Tarefa 1:
No texto sobre o Entrudo em Alcains, que moda cantava a contradança da fábrica Lusitana quando desfilou por Alcains?
Tarefa 2:
Prossiga o texto sobre o Entrudo em Alcains, começando logo após a última frase apresentada.

Texto extraído:
- - -

Entrudo em Alcains, 2012

A última contradança…

Em Alcains o Carnaval tinha e tem, embora cada vez menos, o nome de ENTRUDO…
Costuma estar o frio que o Zeca cantava… Ó entrudo, ó entrudo, ó entrudo chocalheiro… que não deixas sentar, as mocinhas ao solheiro…
Entrudo, intruso, o que entra sem ser esperado, intrometido, pessoa que se veste ridiculamente, objeto de chacota pública nas brincadeiras destes três dias que antecedem a quaresma, quaresma, que é um período de tempo e de renúncias, compreendido entre a quarta feira de cinzas e o domingo de Páscoa.
Fez uma “arrenúncia”, jogava sueca no Ti Domingos, tinha trunfo e não deitou, passou…renunciou.

Desfile de idosos do lar Major Rato – 2012

Quarta de cinzas, de resíduos de corpo queimado, restos mortais, memória de finados, o que finou, acabou, luto, mortificação, dor, primeiro dia de quaresma, quarta feira com missa na matriz e cruz de cinza na testa a gente que se presta.
Porque à desforra do Carnaval, sucede a renúncia quaresmal…
Já há vários anos que as contradanças da Lousa e dos Escalos de Cima não visitam Alcains, parecendo que por lá a recessão, também contamina a alegria de viver, a imaginação, e a diversão quer a Escalenses quer a Lousenses…
Em Alcains, que me lembre, a última contradança que vi e acompanhei, foi a da fábrica Lusitana, que aos pares desfilou por Alcains, no entrudo, por volta de 1965 a 1970, cantando uma moda intitulada, “As Meninas da Farinha.”
Cito de memória a letra, canto a música apenas de ouvido, visto que, apesar de ter aprendido algum solfejo, este Peralta, não sabe fazer pauta.
Então, aí vai.

Desfile do lar Major Rato – 2012

As meninas da Farinha,
Gostam muito de f(e)lores.
Elas só se sentem bem,
Ai ó pé dos seus amores.

Ai ó pé dos seus amores,
Quando estão a namorar.
Elas parecem branquinhas.
Branquinhas comó luar.

Branquinhas comó luar,
Comó luar de janeiro.
Quilumina o casado,
O viúvo e o solteiro.

Era uma contradança exclusivamente feminina, tinha até um homem de chapéu alto que protegia “as meninas da farinha”, dos olhares pecaminosos e das investidas dos metalúrgicos dos Isidros, dos carpinteiros do Rafael e Chico Preto, e dos pedreiros de pico ao alto, prontos para imprevisto desbaste que poderia acontecer, nos trejeitos das ancas que as meninas da farinha, meneavam, quais odaliscas, em dança sem facas, de boas e belas lascas…

Ti Marcelino, desta vez “está mesmo pintédo”.

- - -

(Entradas de posição dos itens)
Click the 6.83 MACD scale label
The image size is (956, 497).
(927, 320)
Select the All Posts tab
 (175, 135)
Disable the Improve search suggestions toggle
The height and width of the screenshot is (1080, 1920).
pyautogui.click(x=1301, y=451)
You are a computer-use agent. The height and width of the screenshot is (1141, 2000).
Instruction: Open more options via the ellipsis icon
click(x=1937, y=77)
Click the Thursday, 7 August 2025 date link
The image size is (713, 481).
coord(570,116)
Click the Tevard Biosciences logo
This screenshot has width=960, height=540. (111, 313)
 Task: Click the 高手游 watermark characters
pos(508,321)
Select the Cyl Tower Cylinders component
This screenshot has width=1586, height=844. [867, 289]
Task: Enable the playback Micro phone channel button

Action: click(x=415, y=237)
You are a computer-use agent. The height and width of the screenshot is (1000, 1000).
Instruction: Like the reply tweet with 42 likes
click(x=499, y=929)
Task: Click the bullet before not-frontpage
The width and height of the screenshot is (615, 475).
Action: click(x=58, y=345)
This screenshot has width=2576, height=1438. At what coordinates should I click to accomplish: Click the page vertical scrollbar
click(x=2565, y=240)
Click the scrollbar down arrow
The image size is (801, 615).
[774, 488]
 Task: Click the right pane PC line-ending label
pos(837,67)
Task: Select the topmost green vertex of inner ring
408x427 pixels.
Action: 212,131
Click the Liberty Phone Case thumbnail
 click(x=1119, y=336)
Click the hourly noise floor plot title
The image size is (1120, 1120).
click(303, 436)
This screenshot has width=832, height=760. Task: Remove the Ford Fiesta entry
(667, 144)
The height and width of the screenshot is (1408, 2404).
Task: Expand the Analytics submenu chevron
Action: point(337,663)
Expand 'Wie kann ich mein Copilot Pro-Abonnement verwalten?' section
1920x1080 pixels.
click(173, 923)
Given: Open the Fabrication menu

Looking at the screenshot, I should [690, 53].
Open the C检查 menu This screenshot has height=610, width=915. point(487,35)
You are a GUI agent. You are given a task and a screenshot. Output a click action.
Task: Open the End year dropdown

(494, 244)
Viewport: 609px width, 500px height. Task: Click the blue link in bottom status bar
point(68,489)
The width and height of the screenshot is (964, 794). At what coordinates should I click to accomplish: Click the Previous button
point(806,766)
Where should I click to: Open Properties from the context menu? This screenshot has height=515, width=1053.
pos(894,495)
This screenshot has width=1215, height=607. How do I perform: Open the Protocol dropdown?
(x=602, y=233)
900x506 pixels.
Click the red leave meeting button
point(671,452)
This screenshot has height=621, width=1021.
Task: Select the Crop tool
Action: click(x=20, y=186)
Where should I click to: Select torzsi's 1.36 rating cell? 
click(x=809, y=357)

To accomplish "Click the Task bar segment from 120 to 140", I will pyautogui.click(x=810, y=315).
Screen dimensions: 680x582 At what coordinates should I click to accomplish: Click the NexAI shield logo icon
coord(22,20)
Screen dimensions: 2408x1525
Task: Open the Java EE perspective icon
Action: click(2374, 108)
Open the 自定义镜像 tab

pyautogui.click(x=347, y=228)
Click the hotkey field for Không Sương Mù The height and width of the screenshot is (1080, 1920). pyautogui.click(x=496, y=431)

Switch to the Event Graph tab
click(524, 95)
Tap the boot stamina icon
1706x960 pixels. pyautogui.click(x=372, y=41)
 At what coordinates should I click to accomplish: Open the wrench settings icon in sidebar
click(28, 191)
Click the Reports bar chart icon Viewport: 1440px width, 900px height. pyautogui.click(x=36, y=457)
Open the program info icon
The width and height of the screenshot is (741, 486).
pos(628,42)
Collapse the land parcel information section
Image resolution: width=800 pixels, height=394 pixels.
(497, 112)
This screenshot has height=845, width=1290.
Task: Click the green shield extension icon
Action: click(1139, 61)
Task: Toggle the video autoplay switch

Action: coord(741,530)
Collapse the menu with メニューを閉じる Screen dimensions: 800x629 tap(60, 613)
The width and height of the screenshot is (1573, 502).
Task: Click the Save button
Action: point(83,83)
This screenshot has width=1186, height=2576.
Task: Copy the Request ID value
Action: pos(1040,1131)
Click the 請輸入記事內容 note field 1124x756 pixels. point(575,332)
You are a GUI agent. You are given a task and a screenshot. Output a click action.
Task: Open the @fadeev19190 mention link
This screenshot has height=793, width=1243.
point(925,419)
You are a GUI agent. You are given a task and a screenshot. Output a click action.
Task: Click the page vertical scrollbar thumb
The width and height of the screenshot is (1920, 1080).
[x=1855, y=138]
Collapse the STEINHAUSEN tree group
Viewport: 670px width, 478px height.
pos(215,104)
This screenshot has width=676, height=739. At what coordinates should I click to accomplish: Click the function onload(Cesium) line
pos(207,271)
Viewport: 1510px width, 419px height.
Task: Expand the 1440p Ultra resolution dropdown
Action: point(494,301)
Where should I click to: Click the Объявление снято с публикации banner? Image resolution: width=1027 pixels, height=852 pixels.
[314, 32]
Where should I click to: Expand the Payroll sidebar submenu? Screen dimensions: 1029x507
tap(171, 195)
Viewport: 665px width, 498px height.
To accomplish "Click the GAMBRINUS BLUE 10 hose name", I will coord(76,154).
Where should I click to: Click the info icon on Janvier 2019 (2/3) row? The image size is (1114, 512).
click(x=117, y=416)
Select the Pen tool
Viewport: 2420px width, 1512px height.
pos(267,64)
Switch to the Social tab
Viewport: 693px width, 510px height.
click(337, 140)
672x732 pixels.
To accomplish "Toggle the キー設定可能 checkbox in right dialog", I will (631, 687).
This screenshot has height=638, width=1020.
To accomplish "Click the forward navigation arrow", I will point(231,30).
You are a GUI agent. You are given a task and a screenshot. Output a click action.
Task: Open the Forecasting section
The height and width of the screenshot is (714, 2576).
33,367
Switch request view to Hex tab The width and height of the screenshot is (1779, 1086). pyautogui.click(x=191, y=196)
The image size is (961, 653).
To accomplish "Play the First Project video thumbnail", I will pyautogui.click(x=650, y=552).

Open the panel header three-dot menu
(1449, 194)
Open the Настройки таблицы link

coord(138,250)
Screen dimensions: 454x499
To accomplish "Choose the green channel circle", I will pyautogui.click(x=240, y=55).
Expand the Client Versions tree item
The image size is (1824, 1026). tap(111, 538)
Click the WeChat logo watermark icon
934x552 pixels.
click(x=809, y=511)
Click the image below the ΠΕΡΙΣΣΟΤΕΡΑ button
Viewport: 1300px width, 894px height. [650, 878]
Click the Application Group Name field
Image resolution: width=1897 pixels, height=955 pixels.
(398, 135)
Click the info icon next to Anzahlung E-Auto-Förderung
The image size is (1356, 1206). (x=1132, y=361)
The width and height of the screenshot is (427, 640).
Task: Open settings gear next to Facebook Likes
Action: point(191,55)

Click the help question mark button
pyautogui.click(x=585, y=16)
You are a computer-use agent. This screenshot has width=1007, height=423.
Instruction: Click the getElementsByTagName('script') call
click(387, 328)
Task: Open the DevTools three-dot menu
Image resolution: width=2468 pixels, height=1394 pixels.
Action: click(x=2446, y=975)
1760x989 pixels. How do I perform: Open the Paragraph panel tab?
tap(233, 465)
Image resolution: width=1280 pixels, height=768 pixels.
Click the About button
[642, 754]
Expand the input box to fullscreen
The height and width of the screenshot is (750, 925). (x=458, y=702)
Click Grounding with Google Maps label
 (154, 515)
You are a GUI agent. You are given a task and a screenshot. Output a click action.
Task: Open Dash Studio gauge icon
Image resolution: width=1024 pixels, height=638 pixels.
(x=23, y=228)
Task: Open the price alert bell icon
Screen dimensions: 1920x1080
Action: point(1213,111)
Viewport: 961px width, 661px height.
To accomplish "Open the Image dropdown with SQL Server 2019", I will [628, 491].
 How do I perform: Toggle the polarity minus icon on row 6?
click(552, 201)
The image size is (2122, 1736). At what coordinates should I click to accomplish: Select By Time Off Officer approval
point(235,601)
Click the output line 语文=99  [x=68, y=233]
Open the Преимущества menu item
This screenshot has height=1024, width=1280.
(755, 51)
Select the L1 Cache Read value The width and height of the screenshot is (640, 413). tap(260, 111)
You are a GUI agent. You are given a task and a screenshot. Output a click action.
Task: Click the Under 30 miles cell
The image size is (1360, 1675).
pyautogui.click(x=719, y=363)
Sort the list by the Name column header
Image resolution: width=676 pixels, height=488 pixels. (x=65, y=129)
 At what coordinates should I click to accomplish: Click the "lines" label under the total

- - -

Resposta 1:
Cantava a moda intitulada "As Meninas da Farinha".

Resposta 2:
Desfile do ler Major Rato – 2012.

Ontem, em almoço caseiro de domingo gordo, de bucho, farinheira, chouriça, chispe, lacão, focinho, coxa de franga, naco de vitela, orelheira, batata, cenoura e muita couve lombarda, regado com tinto a preceito, e para amaciar a brita, papas de carolo com raspa de laranja, também se falou de entrudo, contradanças, caqueiradas e entremesadas.
Quando o estômago deixou de saltar, já no início da segunda volta, e por se falar de se estar mais ou menos gordo, refletia o meu pai.
Ó filho - esta coisa da gordura é como o dinheiro em obra, deve-se ter sempre algum de sobra…
Anotei e registei.
Também em 1940 se fez uma contradança ensaiada pelo saudoso mestre José Rafael, pessoa atenciosa e de bondade infinita, dizem os meus pais, que fez letra e música acompanhado por outro grande Alcainense, José Fortunato um excelente músico, tocava saxofone, e homem empreendedor.
Ensaiavam numa sala por debaixo do atual Clube Recreativo Alcainense, e desfilaram em Alcains, dez pares, elas vestidas de aldeona e eles de sapato e calça preto, camisa branca e papilon.
À frente o par era o meu pai, José Paralta e a Lurdes Placa, acompanhados pelo Narciso Cigarro, Marcelino Pintédo, entre outras e outros.
De memória de meus pais, dou à estampa o que então por Alcains se cantou.

Nossa terra é a mais bela,
Entre todas as melhores.
Não há outra igual a ela,
No mundo e arredores.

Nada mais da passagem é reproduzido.